> _Work instructions_: Would you output the lines from the one containing "Click the Specifications & Sizing heading" through the final line of the entries, exactly and with pictures omitted?

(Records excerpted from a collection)
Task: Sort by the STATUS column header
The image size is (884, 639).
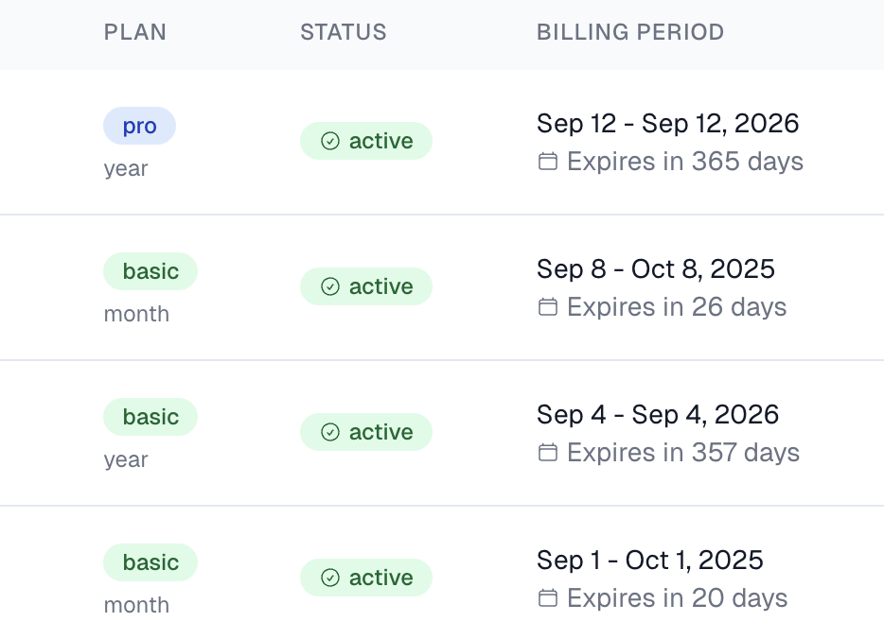Action: 344,32
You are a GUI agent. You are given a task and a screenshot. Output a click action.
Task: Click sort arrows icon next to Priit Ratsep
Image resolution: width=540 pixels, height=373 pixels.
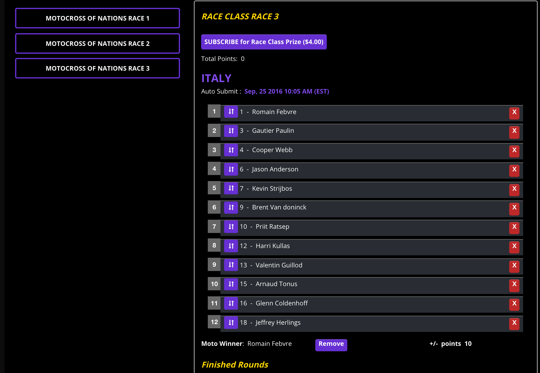point(231,227)
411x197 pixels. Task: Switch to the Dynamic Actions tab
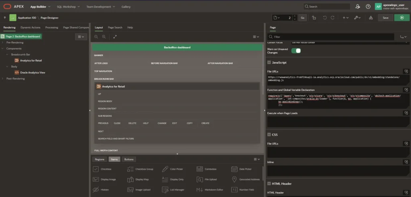tap(31, 27)

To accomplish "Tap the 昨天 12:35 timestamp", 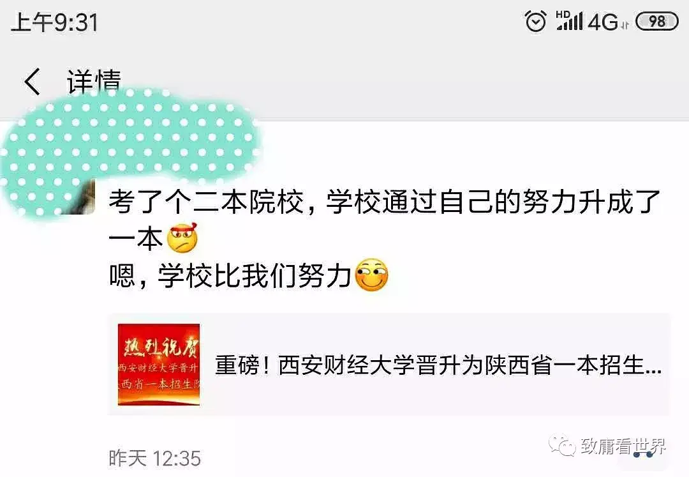I will click(154, 458).
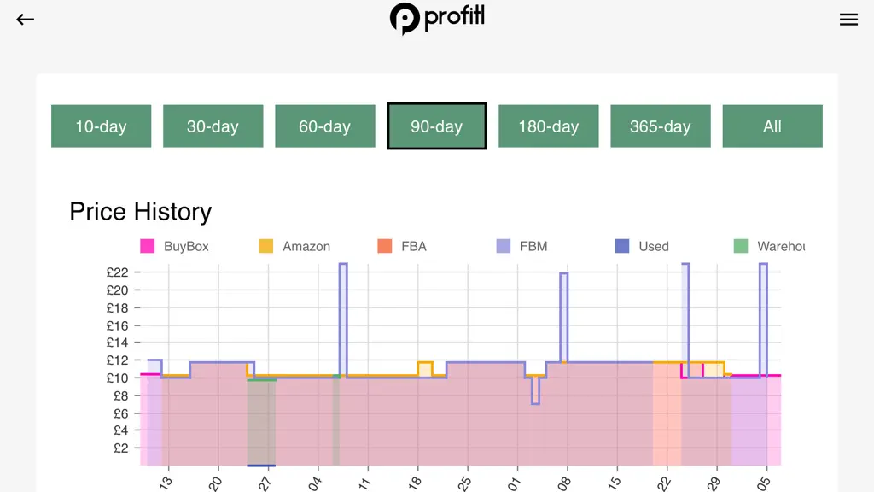The height and width of the screenshot is (492, 874).
Task: Click the x-axis date label 25
Action: pos(465,483)
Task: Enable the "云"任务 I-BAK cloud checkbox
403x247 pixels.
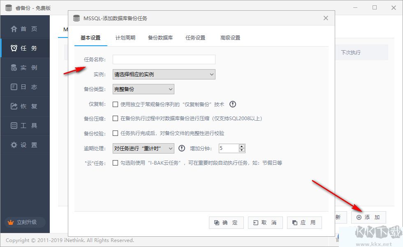Action: click(x=116, y=163)
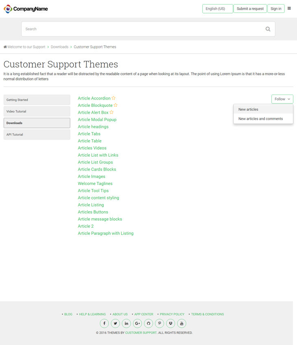Screen dimensions: 297x345
Task: Click the YouTube footer icon
Action: tap(182, 323)
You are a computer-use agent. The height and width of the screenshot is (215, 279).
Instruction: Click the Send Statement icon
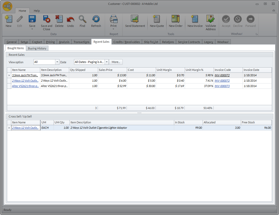(x=135, y=19)
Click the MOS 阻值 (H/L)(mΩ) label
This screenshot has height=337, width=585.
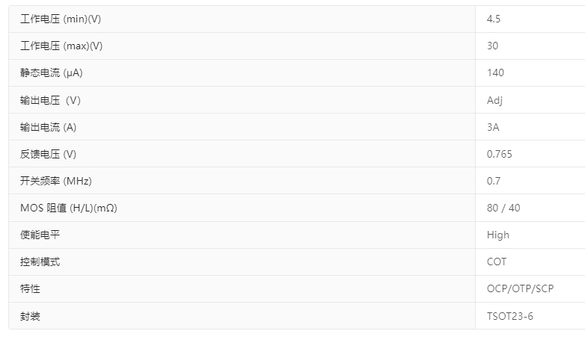(x=68, y=208)
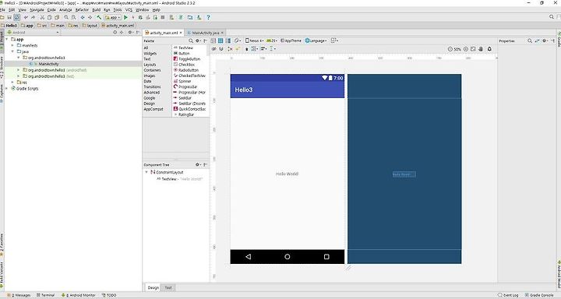Click the zoom out icon beside 50%

pos(450,49)
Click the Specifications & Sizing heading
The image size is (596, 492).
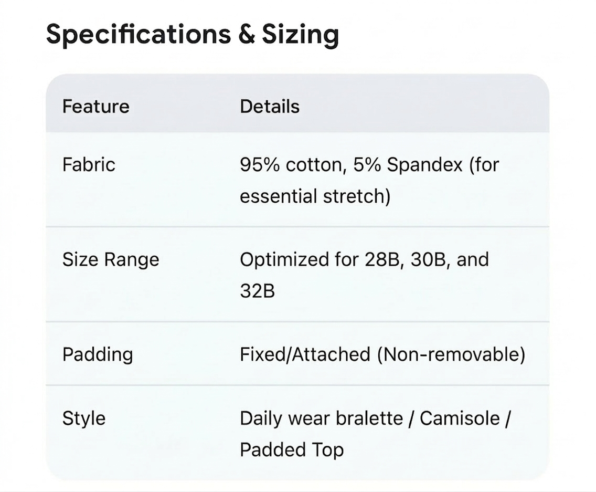[x=192, y=34]
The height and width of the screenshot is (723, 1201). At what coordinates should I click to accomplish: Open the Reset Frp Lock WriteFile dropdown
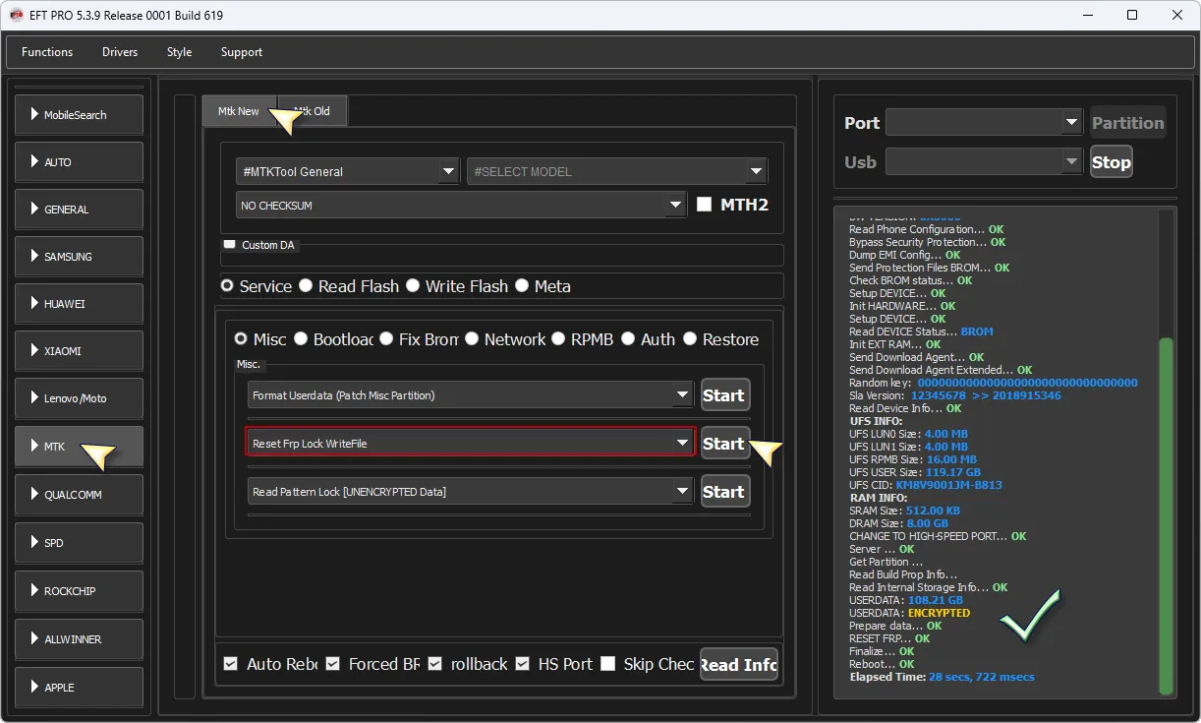click(682, 444)
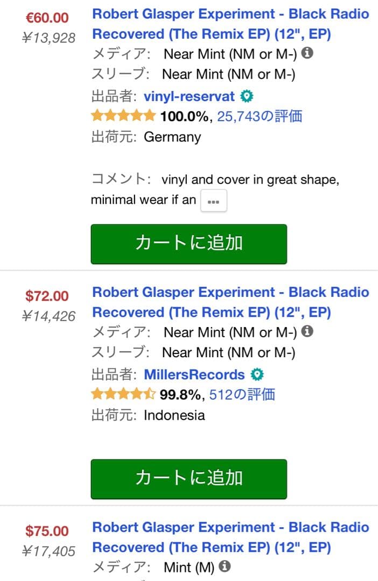Click カートに追加 for the Indonesia listing
The height and width of the screenshot is (581, 378).
[189, 479]
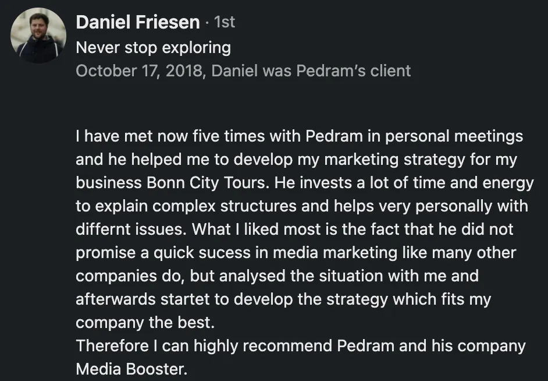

> _Answer below_:
Click the Specifications & Sizing heading
The image size is (596, 492).
[x=192, y=34]
The height and width of the screenshot is (723, 1201). At what coordinates should I click to accomplish: Open the Reset Frp Lock WriteFile dropdown
click(682, 444)
Click カートに追加 for the Indonesia listing
The height and width of the screenshot is (581, 378).
[189, 479]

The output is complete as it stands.